This is like asking whether we should observe the laws of thermodynamics as we build our new “green economy”.
Sorry, but unregulated free trade leads to the concentration of capital in the hands of those with superior skill in gaming the system.
And once capital becomes sufficiently concentrated... blammo. Maybe not today, and maybe not tomorrow, but sooner or later, blammo.
What, quit printing money? How would the government be able to fund failure.
Our resident socialist chimes in.
It is better to have capital concentrated in the hands of government?
LOL I’m no more a socialist than I am a capitalist. Capitalism and socialism are twins.
No.
No.
Cuz socialism is doing wonders for the world economy.
Austrian school relies upon centralized planning, not free markets. While we can not truly stay that America is all about economic capitalism currently; the more socialism applied the more problematic and misaligned national economics become. The worse economic type being the Keynesian model;
-Steal first then pay using someone elses credit card.

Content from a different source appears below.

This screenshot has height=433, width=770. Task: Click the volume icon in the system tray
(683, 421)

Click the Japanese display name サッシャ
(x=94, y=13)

Although, Milton Friedmans model works very well when real market conditions actually exist, yet problems arise due to too much interference from the political class. As were seen in the Fannie Mae and Freddie Mac, Banking practices and Insurance debacles run by the Democrat Socialist Party USA, friends of government and foreign entanglements from 2003 through 2009.
Blammo
You mean like China, and Middle East oil.
Has Austrian School of Economics ever been used in practice?
I like those guys, but Milton Friedman and the Chicago school rule. Are there any major differences between them?
The whole purpose of modern economics is to try to get something for nothing. It is bound to fail, but in the long run we are all dead right?